I stalked back towards the subway, not even acknowledging the whistles as my dress swished around my knees. I hopped on the metro, and at the last minute decided to head in the direction opposite my home. I responded belatedly to Andrew’s texts, asking him to meet me for a drink. A few seconds later he named a place I knew, and I changed my course.
I arrived before him and snatched a table. He’d said to meet at a cute little place called Bar Victoria. It had pink walls and looked like it belonged in the fifteenth century. It probably had existed then, I mused looking around at the walls. The place was frilly and innocent, and just what I wanted at the moment.

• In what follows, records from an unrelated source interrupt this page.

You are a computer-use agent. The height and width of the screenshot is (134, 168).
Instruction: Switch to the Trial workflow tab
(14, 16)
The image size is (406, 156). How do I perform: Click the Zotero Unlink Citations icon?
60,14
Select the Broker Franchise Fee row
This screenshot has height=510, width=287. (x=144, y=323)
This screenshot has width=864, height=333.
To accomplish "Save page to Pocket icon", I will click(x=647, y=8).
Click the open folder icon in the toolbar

Andrew arrived, and as soon as he walked in the door I knew something was not quite right. He didn’t look like his usual composed self; he was slightly harried, bumping into someone as he walked through the door and barely acknowledging their annoyed expression. This was not the polished, precise Andrew I knew. He sat down, said hi, and looked at the menu. We were silent until the waiter came.
We both ordered strong drinks, him a Negroni, a potent mixture of gin and about six other alcohol types, and me a, vodka based concoction. It appeared on the waiter’s tray, minutes later, looking like there was a jungle growing out of the glass.
“What’s up?” I asked after a few seconds of silent sipping.
He hesitated, as if unsure whether or not to tell the truth. “I just Skyped with Anna.” “Ok,” I said. He stared at me, as if hoping the weight of that statement would sink in.
“Should I know her?” I asked.
“The girl I dated right before I left for Italy,” he said, as if I was slow.
“Sorrrr-eeyyy,” I said, not actually sorry. How should I know her name? He didn’t react with a smart comment, and I realized he was truly upset. “I really am sorry.”